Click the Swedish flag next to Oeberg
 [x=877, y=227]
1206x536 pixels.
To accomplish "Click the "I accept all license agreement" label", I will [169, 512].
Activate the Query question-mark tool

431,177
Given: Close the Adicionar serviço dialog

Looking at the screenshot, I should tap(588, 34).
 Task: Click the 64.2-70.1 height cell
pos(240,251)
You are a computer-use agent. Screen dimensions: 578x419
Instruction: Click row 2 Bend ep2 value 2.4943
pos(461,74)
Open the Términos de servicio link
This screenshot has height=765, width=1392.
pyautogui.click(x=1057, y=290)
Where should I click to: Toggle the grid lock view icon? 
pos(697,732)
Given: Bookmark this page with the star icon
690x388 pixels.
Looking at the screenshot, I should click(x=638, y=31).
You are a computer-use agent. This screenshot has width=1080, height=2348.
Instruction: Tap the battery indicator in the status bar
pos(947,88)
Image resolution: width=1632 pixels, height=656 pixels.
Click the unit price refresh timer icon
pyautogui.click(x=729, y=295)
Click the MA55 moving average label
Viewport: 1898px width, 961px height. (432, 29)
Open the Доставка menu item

################

Each entry in the data must be copied exactly.

Output:
Click the Swedish flag next to Oeberg
 [x=877, y=227]
1206x536 pixels.
To accomplish "Click the "I accept all license agreement" label", I will [169, 512].
Activate the Query question-mark tool

431,177
Given: Close the Adicionar serviço dialog

Looking at the screenshot, I should tap(588, 34).
 Task: Click the 64.2-70.1 height cell
pos(240,251)
You are a computer-use agent. Screen dimensions: 578x419
Instruction: Click row 2 Bend ep2 value 2.4943
pos(461,74)
Open the Términos de servicio link
This screenshot has height=765, width=1392.
pyautogui.click(x=1057, y=290)
Where should I click to: Toggle the grid lock view icon? 
pos(697,732)
Given: Bookmark this page with the star icon
690x388 pixels.
Looking at the screenshot, I should click(x=638, y=31).
You are a computer-use agent. This screenshot has width=1080, height=2348.
Instruction: Tap the battery indicator in the status bar
pos(947,88)
Image resolution: width=1632 pixels, height=656 pixels.
Click the unit price refresh timer icon
pyautogui.click(x=729, y=295)
Click the MA55 moving average label
Viewport: 1898px width, 961px height. (432, 29)
Open the Доставка menu item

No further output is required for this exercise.